Building on our experience with the RBD of the SARS-CoV spike protein (Chen et al. 2014, 2017, 2020), the SARS-CoV-2 RBD was cloned and expressed in the yeast Pichia pastoris. Yeast has a track record of serving as a host organism for the production of multiple regulatory-approved and prequalified recombinant subunit vaccines, including vaccines for hepatitis B, influenza B, human papillomavirus, as well as for diphtheria and tetanus (Bill 2015; Kumar and Kumar 2019). Eukaryotic expression in yeast shows advantages over the prokaryote, Escherichia coli, with respect to the production of recombinant protein vaccines. Proper protein folding, disulfide bridge formation, post-translational modifications, and secretory cleavage are better supported in yeast, while also allowing for robust production with low costs and full scalability, features that distinguish this platform from other eukaryotic systems, such as insect cells, mammalian cells, and plants.

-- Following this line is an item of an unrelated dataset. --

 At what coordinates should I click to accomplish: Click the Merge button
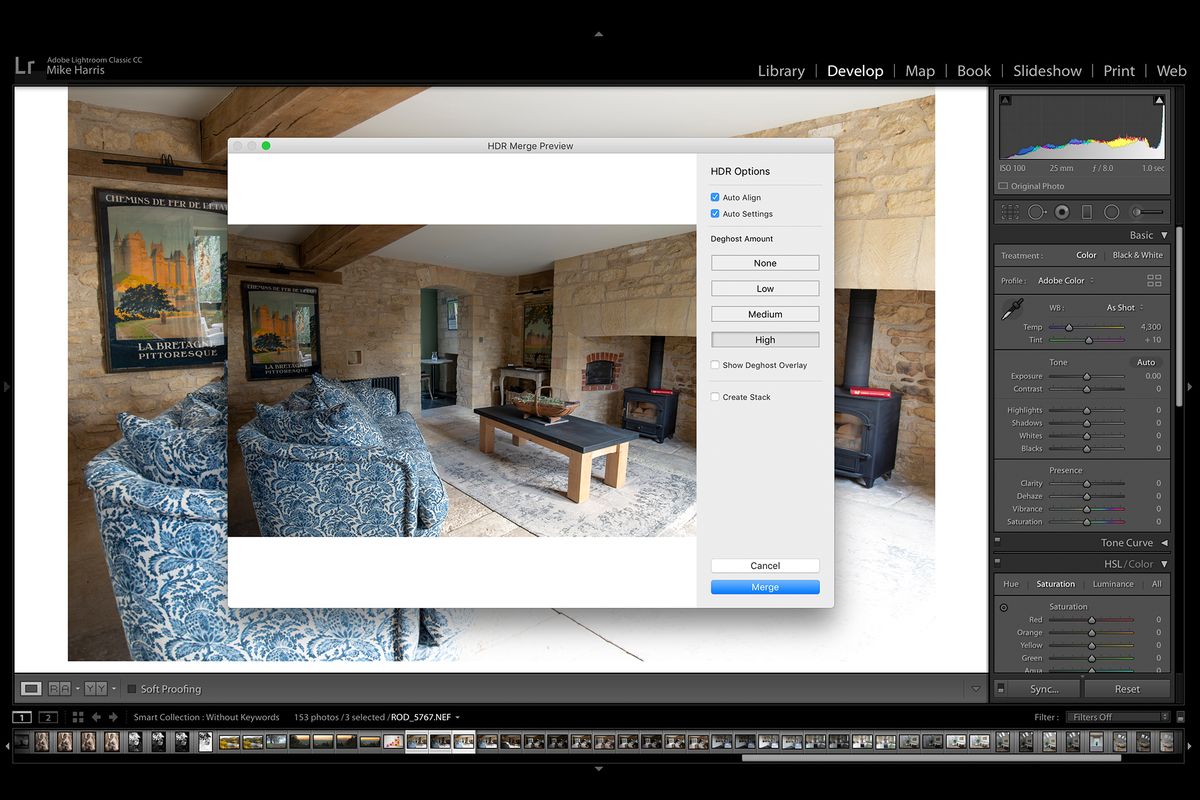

The RBD219-N1C1 antigen is derived from residues 332–549 of the SARS-CoV-2 RBD with a single mutation of a free cysteine residue (Cys538) to alanine to prevent intermolecular disulfide bond formation and therefore unwanted oligomerization during process development (Chen et al. 2021). In addition, N1 refers to the deletion of Asn331 to avoid hyperglycosylation observed in previous studies with the SARS-CoV RBD219-N1 antigen (Chen et al. 2014). In initial studies, the modifications used to express RBD219-N1C1 recombinant protein did not affect the in vitro binding to its receptor ACE2, when compared to the yeast-expressed recombinant wild-type RBD (Chen et al. 2021). Additionally, when RBD219-N1C1 was adjuvanted with Alhydrogel®, the vaccine formulation has been shown to elicit a robust neutralizing antibody response against SARS-CoV-2 pseudovirus in mice (Pollet et al. 2021b).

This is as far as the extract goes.